Высказанная идея, похоже, увлекла его самого и вопреки ситуации он пошел на некое теоретическое отступление, вполне осознавая его полнейшую неуместность.
— Что есть душа? — вопросил он. — Ребенком я думал, сам не знаю почему, что это такое маленькое духовное зернышко, наподобие фасолины. Теперь же она для меня — это тот человек, с которым я остаюсь, когда я один. Сомневаюсь, чтобы теологов удовлетворило хоть одно из этих определений.
— Но тогда, Бога ради, — с мукой в голосе взмолился его собеседник, — скажите, какого черта вы сюда пришли?
— Не знаю, — ответил Эйврил, изо всех сил стараясь, чтобы в его правдивости не усомнились. — Все, что я могу тебе сказать — это что я был вынужден это сделать вопреки моей собственной воле. Весь сегодняшний день все мелочи жизни словно сговорились привести меня сюда. Что-то должно произойти, я это знал и прежде. И я верю, что если меня не подведет какая-нибудь моя собственная глупость или слабость, то я узнаю, собственно зачем я пришел.
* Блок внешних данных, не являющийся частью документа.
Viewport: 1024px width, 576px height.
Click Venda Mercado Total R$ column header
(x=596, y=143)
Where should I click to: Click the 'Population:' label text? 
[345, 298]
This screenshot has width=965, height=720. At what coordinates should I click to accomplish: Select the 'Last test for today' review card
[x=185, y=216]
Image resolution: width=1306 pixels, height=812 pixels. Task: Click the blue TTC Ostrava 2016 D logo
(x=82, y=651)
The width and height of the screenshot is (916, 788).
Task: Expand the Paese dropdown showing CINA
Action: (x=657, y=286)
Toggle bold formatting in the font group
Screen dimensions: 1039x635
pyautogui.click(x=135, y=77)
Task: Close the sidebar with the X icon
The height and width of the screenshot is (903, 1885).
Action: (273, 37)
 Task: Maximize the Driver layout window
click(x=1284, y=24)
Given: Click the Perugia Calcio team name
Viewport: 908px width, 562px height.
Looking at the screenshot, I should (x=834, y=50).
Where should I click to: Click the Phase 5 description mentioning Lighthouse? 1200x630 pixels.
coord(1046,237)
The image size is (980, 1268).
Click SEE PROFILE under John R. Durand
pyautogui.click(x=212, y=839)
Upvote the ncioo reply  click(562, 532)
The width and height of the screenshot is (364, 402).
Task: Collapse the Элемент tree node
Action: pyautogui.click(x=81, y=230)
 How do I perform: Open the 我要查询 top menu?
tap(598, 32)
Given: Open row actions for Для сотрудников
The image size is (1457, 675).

К его изумлению, объяснение, показавшееся ему самому на редкость неточным и невразумительным, было понято сразу. Он услышал, как за спиной затаили дыхание.
— Вот оно, — произнес Хэйвок, и снова, на этот раз уже в полный голос, — вот оно! То же случилось и со мной. Знаете ли вы, что это такое, вы, жалкий старый болтун? Это — Наука Удачи! И она срабатывает всякий раз!
Теперь Эйврилу пришел черед сразу понять, и, поняв, он страшно перепугался.
— Ах. Наука Удачи, — повторил он осторожно, — и ты ее видишь, так? Она ведь требует огромной самодисциплины!
— Ну ясно — но она ведь того стоит! Я вижу ее каждый день, все время. Я — один из счастливчиков. Этот дар достался мне. Я знал это еще в детстве, но тогда еще не вполне его понимал, — он бормотал все громче. — А в тот последний раз, когда я просидел так Долго совсем один, я понял все правильно. Я внимательно слежу за каждой возможностью и я не даю слабины. Поэтому я побеждаю!